By Becky Yerak
April 30, 2008
In a sign that the foreclosure problem could get worse before it gets better, six area counties saw a rise in the 60-day delinquency rate for mortgage payments.
Mirroring national trends, Cook, DuPage, Kane, Lake, McHenry and Will Counties have seen a bounce in the number of borrowers at least 60 days past due on their mortgages, a precursor to foreclosure.
Cook County has gone from a 2.07 percent delinquency rate in early 2005 to 3.25 percent at the end of 2007, and Lake rose from 1.44 percent to 2.22 percent, according to TransUnion data provided to the Tribune.
The national 60-day delinquency rate is expected to climb from nearly 3 percent in the fourth quarter of 2007 to at least 4 percent by year’s end, the credit-data firm said in a study released Tuesday.
The delinquency report coincided with first-quarter RealtyTrac numbers showing that U.S. foreclosure filings rose 112 percent year over year. Illinois, ranked eighth with 23,215 foreclosures, saw a 53 percent increase.
Foreclosure proceedings generally begin when an owner misses at least three mortgage payments and the lender files for a judgment. It usually takes seven months from that filing for a property to go to auction.
Several housing watchers weren’t surprised by rising numbers of mortgages at least 60 days delinquent.
"It’s a clear indication that foreclosure problems are not abating," said Geoff Smith, research director for Chicago-based housing researcher Woodstock Institute.
He was struck by DuPage’s 60-day delinquency rate, which rose from 0.82 percent to 1.73 percent in one year.
"DuPage is not an area traditionally with high levels of foreclosures, and while the raw numbers are smaller, it indicates this is a spreading issue," Smith said. "Loans 60 days delinquent in the fourth quarter can become the foreclosures of the first quarter."
DuPage housing advocates said the delinquency numbers reflect what they are seeing on the ground.
At the DuPage Homeownership Center, 46 clients signed up for foreclosure-prevention counseling in 2005; that number rose to 54 in 2006.
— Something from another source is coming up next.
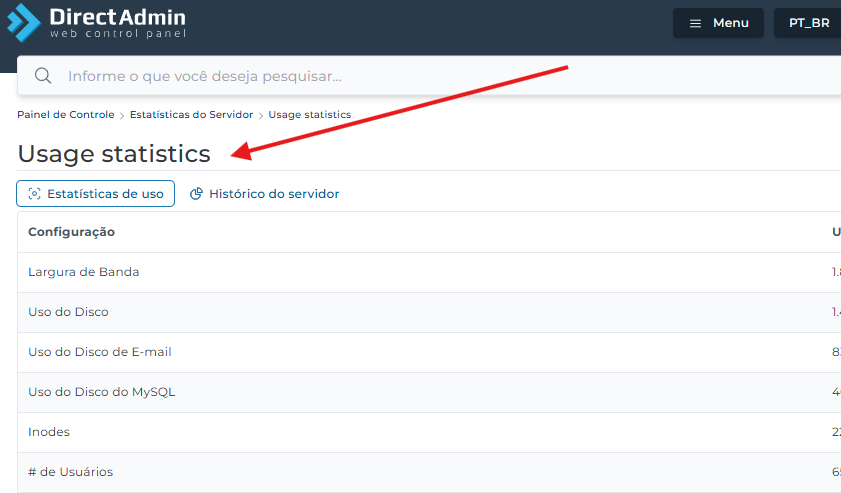Open the PT_BR language selector
This screenshot has height=493, width=841.
808,23
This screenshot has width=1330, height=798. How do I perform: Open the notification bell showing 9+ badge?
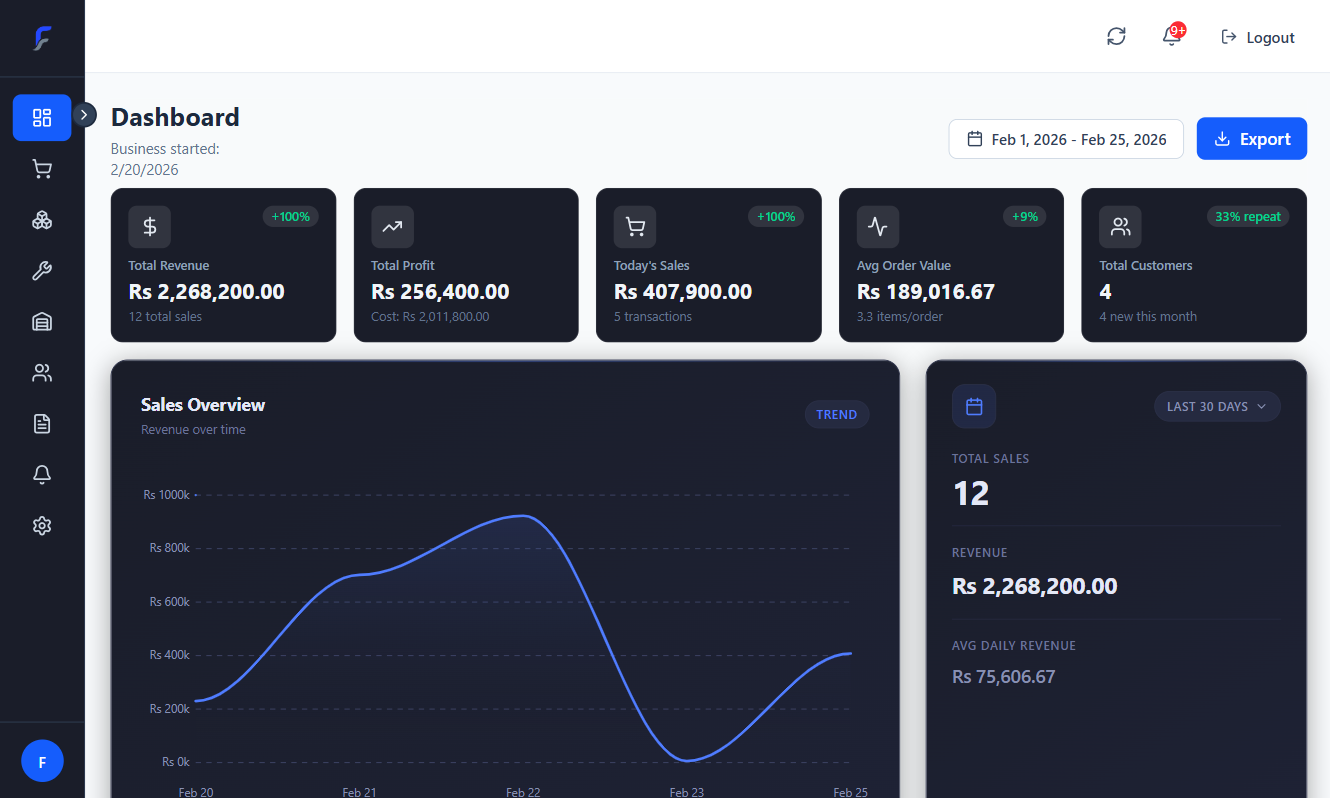(x=1170, y=36)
The figures rose each quarter in 2007, and by year’s end 133 new clients sought counseling. The growth has continued in 2008, with 44 new clients in the first quarter.
"We see people who run the gamut from they might not be behind yet but storm clouds are gathering, to people whose homes are close to a sheriff’s sale," said Dru Bergman, the center’s executive director. "Sixty days behind isn’t beyond repair, but the sooner you seek help, the more remedies [are] available."
Indeed, unlike, say, credit card bills, mortgage payments are difficult to catch up on after 60 days.
"You miss three credit card payments, and you might fall a few hundred dollars behind. But you miss two mortgage payments, you can fall a few thousand behind and be much less likely to be able to pay it back," said Ezra Becker, principal consultant in TransUnion’s financial-services group. "Sixty days is a sign of a serious problem on a mortgage loan."